God’s Word for You
Proverbs 27:22 Foolishness and Faith
by Pastor Timothy Smith on Monday, June 15, 2020
22 Even if you crush a fool in a mortar
and grind him like grain with a pestle,
the folly will not be removed from him.
If we take this little proverb in its simplest sense, in a secular sense, then it means that a fool can’t have his foolishness purged from him. Crush him, grind him, frighten him, punish him any way you can, and he will remain a fool. I was away on vacation last week, and I stood in line to pay for gas in quite a few different cities. Wherever we went, Illinois, Indiana, Kentucky, Tennessee, Missouri, Iowa, it was always the same. Someone in line ahead of me was buying lottery tickets. Sometimes they were in it for a little entertainment and bought only one or two. But I often saw people buying ten or twenty at a time, scratching off this or that, and always swearing and becoming angry afterward. In gambling, the rule is simple: once in a great while, someone wins just enough to keep the rest of the marks (fools who play) interested, but the odds are heavily in favor of the house to win. In gambling, in the end, the house always wins. When the state sponsors a lottery, it bets that people are going to fall from entertainment into sinful waste, and betting that people will sin is not a hard bet to win.

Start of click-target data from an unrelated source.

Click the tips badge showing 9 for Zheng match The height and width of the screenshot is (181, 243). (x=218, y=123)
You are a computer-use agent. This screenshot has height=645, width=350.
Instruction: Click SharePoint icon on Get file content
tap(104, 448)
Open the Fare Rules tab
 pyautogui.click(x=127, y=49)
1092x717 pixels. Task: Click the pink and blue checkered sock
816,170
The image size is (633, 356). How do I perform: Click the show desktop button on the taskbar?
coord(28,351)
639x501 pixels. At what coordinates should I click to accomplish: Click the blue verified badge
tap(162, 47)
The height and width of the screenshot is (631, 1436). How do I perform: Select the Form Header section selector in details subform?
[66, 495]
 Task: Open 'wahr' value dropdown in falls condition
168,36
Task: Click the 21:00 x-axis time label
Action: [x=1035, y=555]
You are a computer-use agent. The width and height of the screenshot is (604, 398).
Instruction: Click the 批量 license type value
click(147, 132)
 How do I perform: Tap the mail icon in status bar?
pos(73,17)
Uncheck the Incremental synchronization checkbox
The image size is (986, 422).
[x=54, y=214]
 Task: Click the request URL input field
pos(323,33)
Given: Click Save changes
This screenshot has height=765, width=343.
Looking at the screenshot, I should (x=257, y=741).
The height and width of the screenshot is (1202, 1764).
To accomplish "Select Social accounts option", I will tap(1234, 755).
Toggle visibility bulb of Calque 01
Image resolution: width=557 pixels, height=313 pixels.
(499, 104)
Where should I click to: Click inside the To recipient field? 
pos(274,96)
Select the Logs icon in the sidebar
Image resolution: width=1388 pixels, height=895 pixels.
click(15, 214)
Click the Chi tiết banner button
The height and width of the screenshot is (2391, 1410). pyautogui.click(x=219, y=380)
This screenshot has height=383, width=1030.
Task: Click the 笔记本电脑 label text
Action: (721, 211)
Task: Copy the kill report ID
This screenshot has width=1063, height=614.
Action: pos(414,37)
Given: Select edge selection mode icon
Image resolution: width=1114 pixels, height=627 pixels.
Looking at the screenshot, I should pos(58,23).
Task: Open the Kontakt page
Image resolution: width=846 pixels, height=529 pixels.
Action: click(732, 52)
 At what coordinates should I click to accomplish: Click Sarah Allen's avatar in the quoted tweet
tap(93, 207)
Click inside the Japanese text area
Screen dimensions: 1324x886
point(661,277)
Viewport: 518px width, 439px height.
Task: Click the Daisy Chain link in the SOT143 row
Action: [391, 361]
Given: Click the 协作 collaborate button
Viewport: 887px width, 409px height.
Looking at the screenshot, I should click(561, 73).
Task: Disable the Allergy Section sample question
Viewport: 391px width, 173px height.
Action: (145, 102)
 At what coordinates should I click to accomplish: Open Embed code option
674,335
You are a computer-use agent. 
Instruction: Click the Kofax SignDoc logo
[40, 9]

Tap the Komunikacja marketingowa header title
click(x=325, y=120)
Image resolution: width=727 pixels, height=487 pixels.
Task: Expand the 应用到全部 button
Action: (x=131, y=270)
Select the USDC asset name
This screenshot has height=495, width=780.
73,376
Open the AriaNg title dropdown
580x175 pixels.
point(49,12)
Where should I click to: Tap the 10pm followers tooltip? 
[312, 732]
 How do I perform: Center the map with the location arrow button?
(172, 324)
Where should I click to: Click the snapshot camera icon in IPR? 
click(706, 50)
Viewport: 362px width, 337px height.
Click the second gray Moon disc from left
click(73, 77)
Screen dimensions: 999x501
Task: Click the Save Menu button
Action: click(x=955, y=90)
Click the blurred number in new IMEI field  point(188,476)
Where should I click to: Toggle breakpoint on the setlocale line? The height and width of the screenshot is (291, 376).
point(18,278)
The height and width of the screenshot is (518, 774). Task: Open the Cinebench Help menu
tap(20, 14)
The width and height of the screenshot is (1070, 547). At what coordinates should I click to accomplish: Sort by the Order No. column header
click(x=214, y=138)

We could take this proverb in the same way regarding all sorts of other vices and foolishness, but as we saw in the first chapters of this book, when Solomon says “fool” he generally doesn’t mean someone who is foolish in the secular sense, but in the spiritual. He means an unbeliever. Unbelief is not removed from a man by destroying his flesh or by crushing his bones. Unbelief is not removed from a man even by his death; it follows him to his judgment and into his punishment, for we see evidence of unbelief (or a continued misunderstanding of the gospel) even in the damned, such as the rich man in hell asking for God to work faith in his family apart from the means of grace (Luke 16:27-28). It is only the gospel that can change unbelief into anything else, and the only state apart from unbelief is faith in Christ. Faith is concerned only with the gospel: “The law is not based on faith” (Galatians 3:12).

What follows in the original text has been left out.